= Work instructions =
Print the records below exactly as they appear.

Stored entries
┏━━
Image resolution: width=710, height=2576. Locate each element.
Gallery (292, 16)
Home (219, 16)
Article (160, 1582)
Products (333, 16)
┗━━
= Written answer =
Image resolution: width=710, height=2576. Locate each element.
Gallery (292, 16)
Home (219, 16)
Article (160, 1582)
Products (333, 16)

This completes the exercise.